# [WHAT THE TASK ASKS]
Transcribe all of the records, leaving out any pictures.

# [DATA SHOWN]
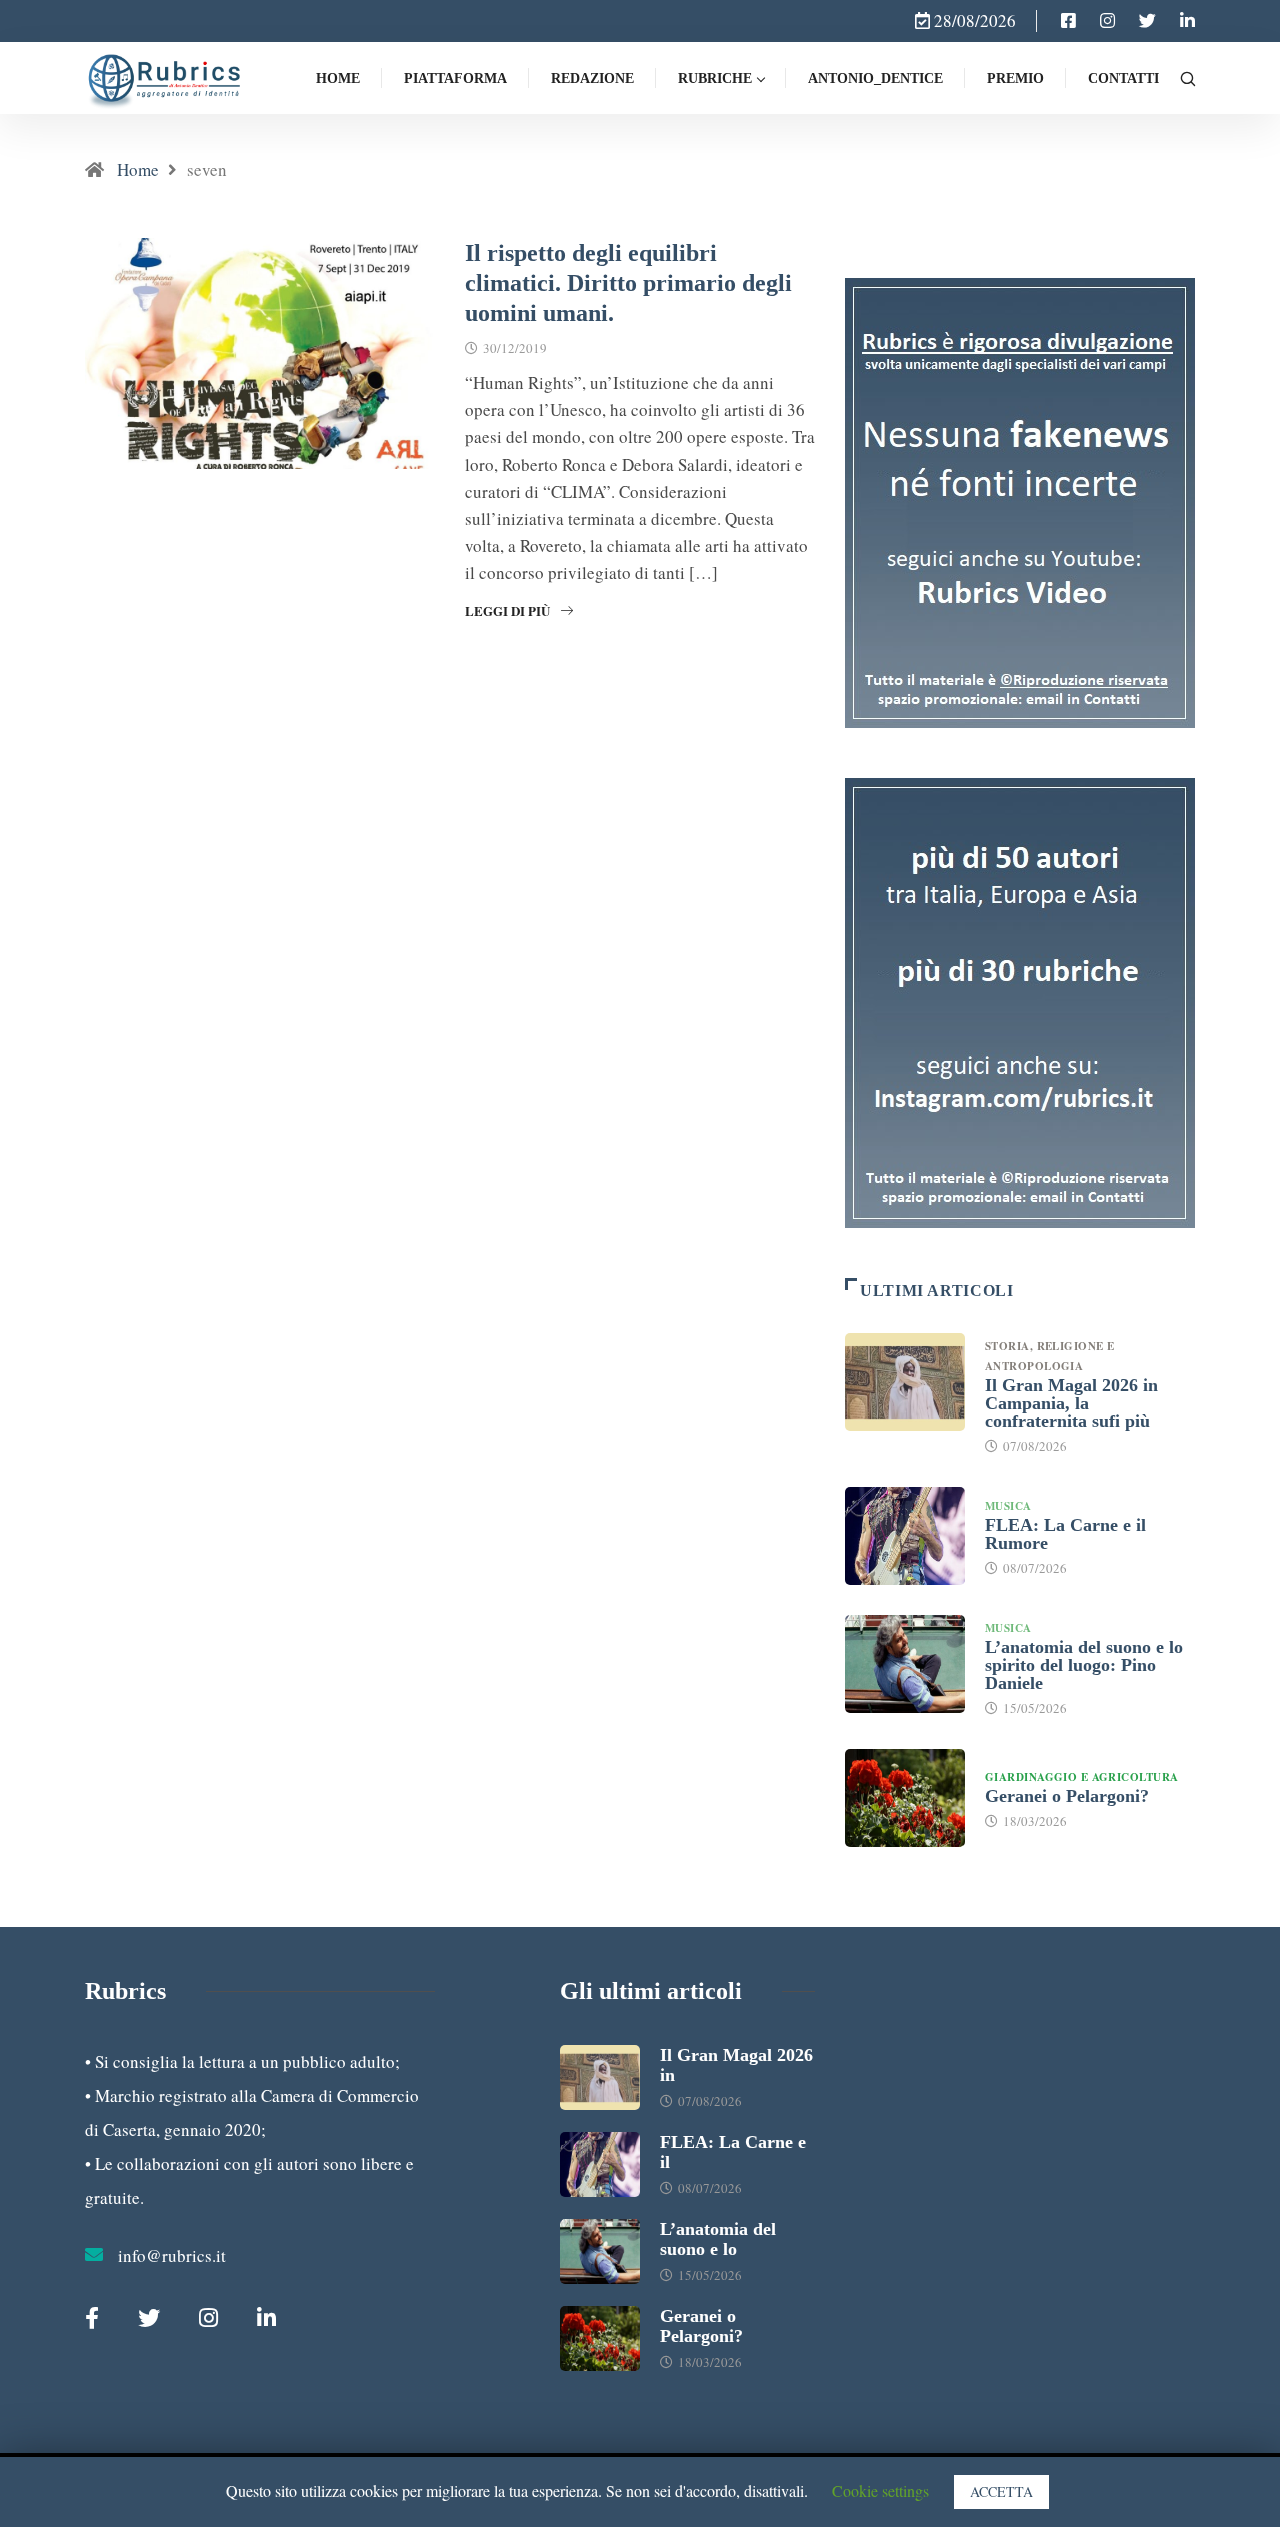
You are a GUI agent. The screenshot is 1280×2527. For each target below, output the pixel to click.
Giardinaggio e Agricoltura (1081, 1777)
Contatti (1123, 78)
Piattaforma (455, 78)
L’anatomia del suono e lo (718, 2239)
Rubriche (715, 78)
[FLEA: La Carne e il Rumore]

# [REPLY TO THE TASK]
You are a GUI agent. The screenshot is 1280×2527. For each target below, output the pixel to click.
Giardinaggio e Agricoltura (1081, 1777)
Contatti (1123, 78)
Piattaforma (455, 78)
L’anatomia del suono e lo (718, 2239)
Rubriche (715, 78)
[FLEA: La Carne e il Rumore]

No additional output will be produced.